▶ [What is needed] The answer is every line in the data below that contains the word "section".
*** Opening Given entries ***
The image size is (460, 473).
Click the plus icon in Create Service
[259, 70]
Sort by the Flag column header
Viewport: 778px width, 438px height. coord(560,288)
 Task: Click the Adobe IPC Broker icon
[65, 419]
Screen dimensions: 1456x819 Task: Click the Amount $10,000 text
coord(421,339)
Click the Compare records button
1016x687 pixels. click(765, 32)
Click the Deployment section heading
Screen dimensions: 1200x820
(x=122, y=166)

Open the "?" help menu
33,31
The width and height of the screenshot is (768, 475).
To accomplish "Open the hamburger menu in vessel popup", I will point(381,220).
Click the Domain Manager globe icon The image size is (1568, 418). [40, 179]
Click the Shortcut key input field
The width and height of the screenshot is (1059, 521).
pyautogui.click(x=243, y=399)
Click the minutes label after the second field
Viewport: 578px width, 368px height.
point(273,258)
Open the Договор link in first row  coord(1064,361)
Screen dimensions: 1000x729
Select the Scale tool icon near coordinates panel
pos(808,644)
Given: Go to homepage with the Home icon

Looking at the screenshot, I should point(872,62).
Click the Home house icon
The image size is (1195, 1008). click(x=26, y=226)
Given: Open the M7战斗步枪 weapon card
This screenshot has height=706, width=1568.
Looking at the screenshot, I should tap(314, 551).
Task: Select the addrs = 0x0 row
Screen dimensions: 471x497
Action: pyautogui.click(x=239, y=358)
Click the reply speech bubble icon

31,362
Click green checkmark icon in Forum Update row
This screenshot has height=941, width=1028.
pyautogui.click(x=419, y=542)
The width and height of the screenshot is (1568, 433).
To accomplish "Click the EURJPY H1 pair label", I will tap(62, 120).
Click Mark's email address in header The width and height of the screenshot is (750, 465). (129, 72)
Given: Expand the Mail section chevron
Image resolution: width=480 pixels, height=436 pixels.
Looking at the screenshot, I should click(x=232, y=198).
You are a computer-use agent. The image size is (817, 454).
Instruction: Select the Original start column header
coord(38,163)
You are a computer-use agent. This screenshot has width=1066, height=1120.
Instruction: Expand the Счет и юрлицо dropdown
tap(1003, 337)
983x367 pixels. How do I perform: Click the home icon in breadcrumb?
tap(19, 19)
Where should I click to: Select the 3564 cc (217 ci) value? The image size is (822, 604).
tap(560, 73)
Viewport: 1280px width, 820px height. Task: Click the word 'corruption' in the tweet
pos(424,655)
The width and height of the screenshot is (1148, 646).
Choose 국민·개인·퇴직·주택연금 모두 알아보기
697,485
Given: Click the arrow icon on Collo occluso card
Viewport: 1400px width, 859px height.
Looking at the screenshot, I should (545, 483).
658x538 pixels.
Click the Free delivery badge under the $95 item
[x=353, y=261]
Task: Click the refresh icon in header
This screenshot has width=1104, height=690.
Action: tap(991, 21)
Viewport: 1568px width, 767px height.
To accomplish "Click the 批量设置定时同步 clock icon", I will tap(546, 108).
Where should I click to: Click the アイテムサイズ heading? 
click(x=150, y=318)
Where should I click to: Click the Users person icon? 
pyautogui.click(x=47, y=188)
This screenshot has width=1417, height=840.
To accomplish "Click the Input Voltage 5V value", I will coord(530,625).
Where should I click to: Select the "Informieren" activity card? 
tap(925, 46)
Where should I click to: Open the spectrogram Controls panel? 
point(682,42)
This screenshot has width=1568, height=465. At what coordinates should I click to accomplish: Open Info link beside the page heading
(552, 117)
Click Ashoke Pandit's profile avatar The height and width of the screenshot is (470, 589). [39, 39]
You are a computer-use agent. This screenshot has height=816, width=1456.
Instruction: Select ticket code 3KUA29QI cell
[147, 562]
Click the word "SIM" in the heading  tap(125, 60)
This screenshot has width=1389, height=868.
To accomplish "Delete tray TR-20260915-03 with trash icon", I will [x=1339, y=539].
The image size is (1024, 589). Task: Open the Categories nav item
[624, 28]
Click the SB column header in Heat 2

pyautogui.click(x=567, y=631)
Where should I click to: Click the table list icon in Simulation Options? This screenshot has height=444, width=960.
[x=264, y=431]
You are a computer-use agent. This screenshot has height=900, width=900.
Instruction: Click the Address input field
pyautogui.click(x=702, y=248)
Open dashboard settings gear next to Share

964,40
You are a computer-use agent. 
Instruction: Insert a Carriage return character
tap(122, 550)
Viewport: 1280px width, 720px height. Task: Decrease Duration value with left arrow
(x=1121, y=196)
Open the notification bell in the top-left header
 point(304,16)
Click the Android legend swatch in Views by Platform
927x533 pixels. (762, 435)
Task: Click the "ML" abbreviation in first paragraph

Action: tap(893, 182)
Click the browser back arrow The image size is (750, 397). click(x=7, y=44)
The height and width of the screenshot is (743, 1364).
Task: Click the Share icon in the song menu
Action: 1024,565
*** Closing Given entries ***
▶ [Answer box]
Click the Deployment section heading
Given: Expand the Mail section chevron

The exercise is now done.